|Disappointed by the new msn search number of pages indexed|
At first very enthusiastic about the new msn search...
At first very enthusiastic about the new msn search, Iím now a bit tempered.
The MSN beta search contains approximately 40% of the pages from my site, where google contains 80 / 90 %.
I checked my main competitors, and the same ratio applies more or less. What about you?
Although the new msn is doing a great job adding fresh content, they canít expect to breakout if they donít catch up google on number of pages indexed per site.
Having the same problem with a couple of my sites.
once in a while i have to send feedback to msn which they act apon within 48hrs.
weird thing is most of my sites are fine, i'm trying to find out what it dosen't like about the these 2 as the link structure is the same as the sites it loves.
Non-indexing is certainly not a problem that I seem to have. Indeed, I think MSNbot has been "more than thorough" and is having no trouble at all going through my sites. If anything, the issue is that when my content changes, they leave cached files in their database. I have a 1000 page site which changes weekly with 4007 pages indexed by MSN!? with no confusing session variables or dynamic URLs, I am going to have to work out what happened there.

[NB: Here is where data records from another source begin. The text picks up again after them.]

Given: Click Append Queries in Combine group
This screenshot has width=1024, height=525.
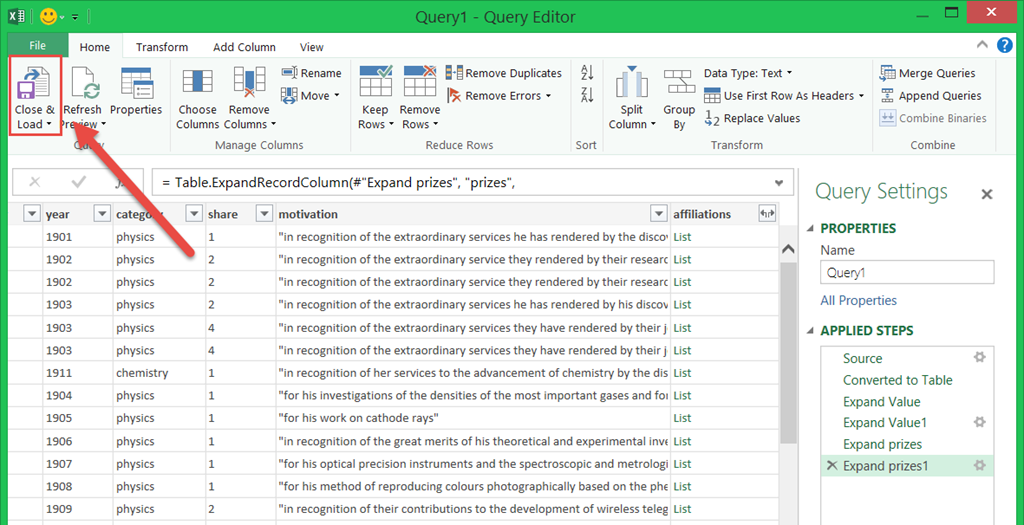Looking at the screenshot, I should point(888,96).
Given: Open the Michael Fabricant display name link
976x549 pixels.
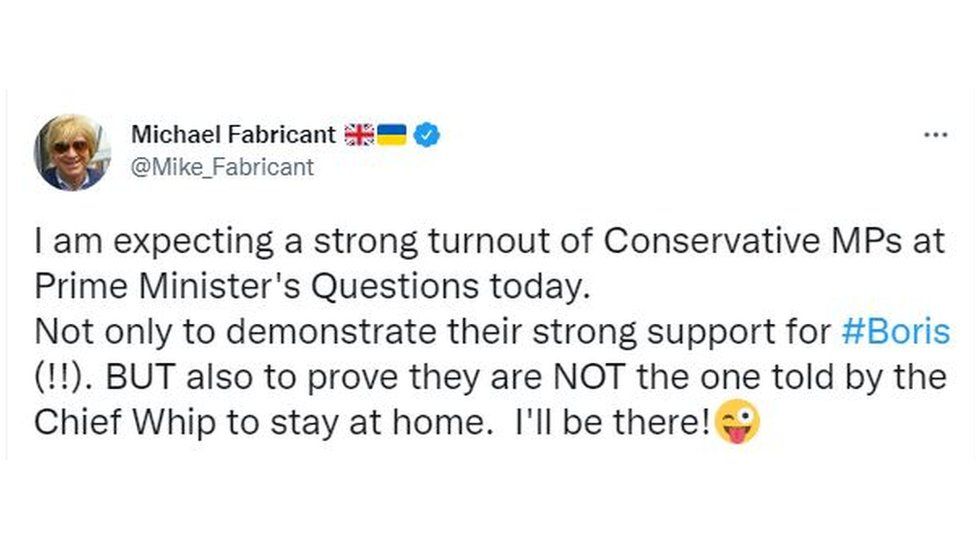Looking at the screenshot, I should coord(233,134).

Presumably that will sort itself out in time.
Do you have highly dynamic content that may be hard for MSNbot to interpret (or session variables?)
Maybe it just takes time. When beta was announced, they had less than 1% of our pages...it's been going up nearly every day, though, and is now over 10% (of 60,000 pages).
For me, they have been crawling thounsands of pages a day for months but they still don't manage to put even close to 1 percent of the inventory in the index. Not sure why.
Google has 200 times the number of my pages as MSN.
|they canít expect to breakout if they donít catch up google on number of pages indexed per site. |
That's a myth perpetuated by webmasters who spend far to much time doing site: searches. Matching the total number of pages indexed on a given site has nothing to do with whether or not MSN will produce an engine of equal quality.
The reality is that regardless of how big your site is, the majority of your search engine traffic comes from a relatively small percentage of your total pages. All MSN has to do is make sure the pages they do keep include the ones that actually show up in SERPS. All the rest are simply taking up space.
|The reality is that regardless of how big your site is, the majority of your search engine traffic comes from a relatively small percentage of your total pages. All MSN has to do is make sure the pages they do keep include the ones that actually show up in SERPS. All the rest are simply taking up space. |
I don't like this argument.
Although some of my pages don't have high ranks and have low popularity, they nevertheless contains unique keywords that will certainly interest a minority of users that should not be trashed away.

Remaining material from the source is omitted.